An exclusive group of corporations, decades old and unaccountable to the public, is currently gathering information on you, information that could seriously affect your quality of life in years to come. Sound like a job for Mulder and Scully? Nope, these credit reporting agencies are very real and the only person who can investigate how their information will affect you is your self.

Just as paper money replaced the gold standard, credit and debit cards are becoming the common currency of our increasingly 'wired' world. Who does or does not gain access to such credit - and who knows about all of it - is becoming a significant issue. The Public Interest Advocacy Centre, a watchdog charity based in Ottawa, recently published a report entitled Consumer Reporting and Privacy: The Need for Better Consumer Protection. It urges credit reporting agencies to be more open about their practices and for Canadian consumers to start asking questions. "It's time that consumers were given more control over their own credit reports," says researcher Angie Barrados, "and that credit reporting agencies explain to consumers how and why they collect, use and disclose our personal information."

Part of that can be answered right here. Why they collect personal information is simple - there's money in it. Credit reporting agencies, or credit bureaus, keep the cash rolling in by collecting information about consumers' transactions and money habits and selling it to businesses who want to know which people are a safe bet to trust, businesses like insurance companies, landlords, employers, etc.

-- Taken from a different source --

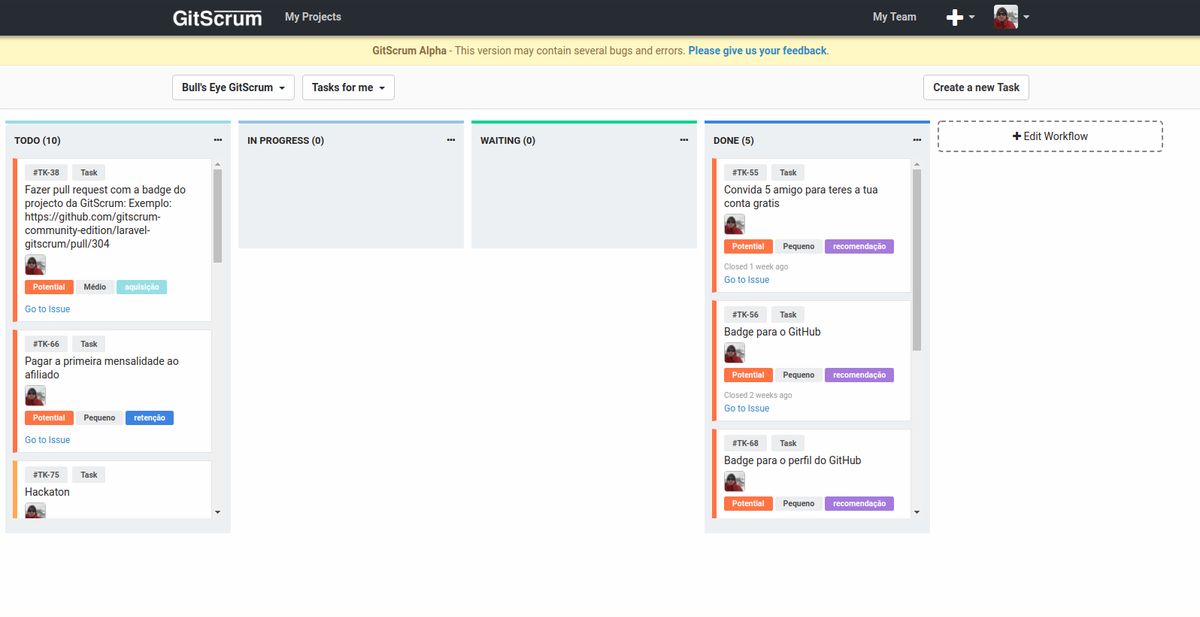Click the plus icon in the top bar
Screen dimensions: 1200x617
[x=953, y=17]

These clients pay an annual fee as well as a payment for each credit report they request.

As for the 'how' - credit bureaus get that information from the credit applications you fill out, from public records such as bankruptcies or repossessions, and from files sent to them monthly from credit card companies and collection agencies. If you were late with a payment last month, the credit bureaus will know about it and your relationship with them will be measured according to the following nine-point scale (a scale we the public tend to refer to as our "credit rating"):

0
A blank slate, a fresh start - you've got credit but haven't used it

1
They like you, they really like you - you pay as agreed with 30 days of getting a bill

2
You've disappointed them - you pay late but within 60 days, one payment past due

3
The love is gone - you're almost 90 days overdue, two payments behind

4
You're officially a deadbeat - three or more payments past due

5
You're on your last legs - over 4 months overdue, but not yet rated the dreaded 9

6
The silent treatment - this rating is apparently never used (hey, no one said it had to make sense…)

7
It's over but maybe they'll take you back - you've made arrangements under some kind of agreement or consolidation order (more on this in a minute…)

8
It's over and they're taking back their stuff - it's repossession time!

9
You're evil and they're coming to get you - your bad debt is placed with a collection agency

As you can see, they're fickle, these companies - they love you enough to make you the subject of your very own file but you'll be in the doghouse fast once you've made a few mistakes. "A lot of people think that if you skip a payment, then make two payments, you're fine," says Laurie Campbell, "but it shows a sketchy history." Campbell is the Program Manager for the Credit Counseling Service of Metropolitan Toronto, just one of a network of such non-profit agencies across Canada that aims to help people understand and solve credit concerns. What they do is necessary because the stakes are high - even a 3 rating, Campbell says, "could affect your ability to get further credit or even to rent an apartment."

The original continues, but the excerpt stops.